Saved entries:

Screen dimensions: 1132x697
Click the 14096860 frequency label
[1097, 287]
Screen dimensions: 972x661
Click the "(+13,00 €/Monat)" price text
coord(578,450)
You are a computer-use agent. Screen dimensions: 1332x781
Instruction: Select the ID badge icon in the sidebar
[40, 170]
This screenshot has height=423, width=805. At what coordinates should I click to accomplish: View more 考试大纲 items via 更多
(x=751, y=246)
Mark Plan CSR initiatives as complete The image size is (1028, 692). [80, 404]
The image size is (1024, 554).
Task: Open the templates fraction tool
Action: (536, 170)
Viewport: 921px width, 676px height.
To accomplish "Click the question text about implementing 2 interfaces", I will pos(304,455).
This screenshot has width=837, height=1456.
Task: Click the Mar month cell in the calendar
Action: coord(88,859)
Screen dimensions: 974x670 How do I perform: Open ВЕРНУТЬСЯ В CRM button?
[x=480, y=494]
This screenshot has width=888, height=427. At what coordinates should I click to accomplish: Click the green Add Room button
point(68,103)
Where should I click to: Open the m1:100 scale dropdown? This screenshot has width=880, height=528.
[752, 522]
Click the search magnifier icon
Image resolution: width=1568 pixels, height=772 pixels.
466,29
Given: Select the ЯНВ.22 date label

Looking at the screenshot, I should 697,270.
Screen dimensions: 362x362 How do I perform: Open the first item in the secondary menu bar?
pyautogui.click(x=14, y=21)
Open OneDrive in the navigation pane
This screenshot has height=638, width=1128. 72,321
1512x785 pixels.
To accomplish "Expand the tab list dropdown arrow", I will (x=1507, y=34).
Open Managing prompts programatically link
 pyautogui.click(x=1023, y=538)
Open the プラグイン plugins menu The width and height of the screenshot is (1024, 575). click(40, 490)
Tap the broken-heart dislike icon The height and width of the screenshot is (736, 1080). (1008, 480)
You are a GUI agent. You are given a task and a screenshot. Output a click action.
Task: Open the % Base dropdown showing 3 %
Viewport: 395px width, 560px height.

Task to carry out: Would you print, exactly as written, every line above from the one holding "Screen dimensions: 972x661" through the one holding "Tap the broken-heart", with both included and no other lines?

Written response:
Screen dimensions: 972x661
Click the "(+13,00 €/Monat)" price text
coord(578,450)
You are a computer-use agent. Screen dimensions: 1332x781
Instruction: Select the ID badge icon in the sidebar
[40, 170]
This screenshot has height=423, width=805. At what coordinates should I click to accomplish: View more 考试大纲 items via 更多
(x=751, y=246)
Mark Plan CSR initiatives as complete The image size is (1028, 692). [80, 404]
The image size is (1024, 554).
Task: Open the templates fraction tool
Action: (536, 170)
Viewport: 921px width, 676px height.
To accomplish "Click the question text about implementing 2 interfaces", I will pos(304,455).
This screenshot has width=837, height=1456.
Task: Click the Mar month cell in the calendar
Action: coord(88,859)
Screen dimensions: 974x670 How do I perform: Open ВЕРНУТЬСЯ В CRM button?
[x=480, y=494]
This screenshot has width=888, height=427. At what coordinates should I click to accomplish: Click the green Add Room button
point(68,103)
Where should I click to: Open the m1:100 scale dropdown? This screenshot has width=880, height=528.
[752, 522]
Click the search magnifier icon
Image resolution: width=1568 pixels, height=772 pixels.
466,29
Given: Select the ЯНВ.22 date label

Looking at the screenshot, I should 697,270.
Screen dimensions: 362x362 How do I perform: Open the first item in the secondary menu bar?
pyautogui.click(x=14, y=21)
Open OneDrive in the navigation pane
This screenshot has height=638, width=1128. 72,321
1512x785 pixels.
To accomplish "Expand the tab list dropdown arrow", I will (x=1507, y=34).
Open Managing prompts programatically link
 pyautogui.click(x=1023, y=538)
Open the プラグイン plugins menu The width and height of the screenshot is (1024, 575). click(40, 490)
Tap the broken-heart dislike icon The height and width of the screenshot is (736, 1080). (1008, 480)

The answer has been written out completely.